On December 6, 1989, one of the defendants filed a suggestion of death of Jessie Hogland. On June 4, 1990, Yvonne Hog-land, as executrix of Jessie Hogland’s estate, filed a motion to revive the action as a personal representative and to amend the *622complaint to include an action alleging wrongful death. The trial court granted her motion.

On April 2, 1991, one of the defendants moved to strike the amendment, alleging that the personal injury action had been extinguished upon Jessie Hogland’s death, pursuant to the holding in Elam that a wrongful death action was barred by the two-year statute of limitations for death cases set out in § 6-5-410, Ala.Code 1975. Subsequently, various other defendants joined the motion to strike.

On September 9, 1991, the trial court entered a summary judgment on behalf of the defendants Flintkote Company and Anchor Packing Company because Yvonne Hogland failed to prove exposure to those defendants’ products. Apparently, Yvonne Hogland does not appeal that summary judgment.

After holding a hearing on the motion to strike the amendment to the complaint, the trial court entered a summary judgment “for all the remaining defendants and against the plaintiff,” based on Elam and on § 6-5-410. Yvonne Hogland appealed. We reverse and remand. Further, because we are unable to ascertain from the record exactly who “all the remaining defendants” are, we instruct the trial court to do so.

In King v. National Spa & Pool Institute, 607 So.2d 1241 (Ala.1992), this Court overruled Elam and held that personal injury actions do not abate when a plaintiff dies as a result of the alleged wrongful act of the defendant. Based on the authority of King, we must reverse the summary judgment entered “for all the remaining defendants” in this case.

▸ SET EXERCISE A
Format the entries, from the first line through the line that contains "center [851, 120].", as a numbered list, with both ends included and blank lines omitted.

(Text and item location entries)
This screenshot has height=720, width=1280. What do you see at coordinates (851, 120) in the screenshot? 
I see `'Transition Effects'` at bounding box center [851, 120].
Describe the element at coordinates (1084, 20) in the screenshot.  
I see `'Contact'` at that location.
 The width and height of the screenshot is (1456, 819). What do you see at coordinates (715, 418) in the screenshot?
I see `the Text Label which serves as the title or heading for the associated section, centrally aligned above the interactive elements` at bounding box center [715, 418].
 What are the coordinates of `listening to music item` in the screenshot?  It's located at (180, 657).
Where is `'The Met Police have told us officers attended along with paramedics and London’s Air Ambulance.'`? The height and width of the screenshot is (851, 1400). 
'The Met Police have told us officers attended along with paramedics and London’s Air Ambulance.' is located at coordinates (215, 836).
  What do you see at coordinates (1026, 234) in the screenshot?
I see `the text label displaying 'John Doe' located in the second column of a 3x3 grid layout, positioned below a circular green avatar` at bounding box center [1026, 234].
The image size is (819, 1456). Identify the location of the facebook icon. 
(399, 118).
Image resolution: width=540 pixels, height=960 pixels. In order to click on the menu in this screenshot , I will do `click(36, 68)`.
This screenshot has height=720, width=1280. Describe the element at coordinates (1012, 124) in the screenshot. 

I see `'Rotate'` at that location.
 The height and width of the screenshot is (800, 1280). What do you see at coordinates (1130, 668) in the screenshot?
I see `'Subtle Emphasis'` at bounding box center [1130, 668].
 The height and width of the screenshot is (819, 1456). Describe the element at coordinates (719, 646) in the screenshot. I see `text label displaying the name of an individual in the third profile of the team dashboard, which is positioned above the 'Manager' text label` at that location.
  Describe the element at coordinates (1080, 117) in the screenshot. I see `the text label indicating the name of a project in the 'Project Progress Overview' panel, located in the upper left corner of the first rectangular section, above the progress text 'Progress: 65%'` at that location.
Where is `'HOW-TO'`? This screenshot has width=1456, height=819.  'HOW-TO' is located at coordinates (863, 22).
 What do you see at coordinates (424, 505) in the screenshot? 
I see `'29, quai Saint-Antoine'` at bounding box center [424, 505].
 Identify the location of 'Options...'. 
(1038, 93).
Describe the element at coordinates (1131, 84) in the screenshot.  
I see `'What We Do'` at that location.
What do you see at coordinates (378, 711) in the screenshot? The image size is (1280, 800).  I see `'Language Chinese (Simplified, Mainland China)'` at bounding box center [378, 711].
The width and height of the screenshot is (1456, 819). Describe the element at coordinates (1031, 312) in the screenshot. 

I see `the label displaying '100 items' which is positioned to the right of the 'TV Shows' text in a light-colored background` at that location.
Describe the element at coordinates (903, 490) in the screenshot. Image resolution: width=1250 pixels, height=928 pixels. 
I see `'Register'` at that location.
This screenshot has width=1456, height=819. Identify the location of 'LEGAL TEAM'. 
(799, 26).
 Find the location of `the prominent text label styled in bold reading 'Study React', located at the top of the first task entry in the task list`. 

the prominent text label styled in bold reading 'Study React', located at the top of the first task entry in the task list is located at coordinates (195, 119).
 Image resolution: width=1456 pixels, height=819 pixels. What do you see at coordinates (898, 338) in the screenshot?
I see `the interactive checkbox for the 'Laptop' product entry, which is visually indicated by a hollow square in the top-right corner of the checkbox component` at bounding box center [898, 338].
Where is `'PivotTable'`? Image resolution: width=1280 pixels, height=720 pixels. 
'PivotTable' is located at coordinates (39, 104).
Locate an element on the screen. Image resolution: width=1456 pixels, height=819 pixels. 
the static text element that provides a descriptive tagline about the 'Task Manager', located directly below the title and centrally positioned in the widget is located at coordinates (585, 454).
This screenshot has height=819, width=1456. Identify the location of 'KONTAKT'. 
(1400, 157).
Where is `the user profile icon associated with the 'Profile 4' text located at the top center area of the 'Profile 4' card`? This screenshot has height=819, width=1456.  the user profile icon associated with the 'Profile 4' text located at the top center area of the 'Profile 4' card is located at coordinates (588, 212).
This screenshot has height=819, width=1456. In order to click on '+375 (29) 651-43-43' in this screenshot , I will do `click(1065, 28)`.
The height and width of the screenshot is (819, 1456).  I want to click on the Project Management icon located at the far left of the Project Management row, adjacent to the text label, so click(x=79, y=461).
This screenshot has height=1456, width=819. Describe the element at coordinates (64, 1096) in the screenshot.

▸ SET EXERCISE B
According to the court opinion, which earlier decision did the Court overrule in King v. National Spa & Pool Institute?

▸ CORRECT RESULT A
1. This screenshot has height=720, width=1280. What do you see at coordinates (851, 120) in the screenshot? 
2. I see `'Transition Effects'` at bounding box center [851, 120].

▸ CORRECT RESULT B
Elam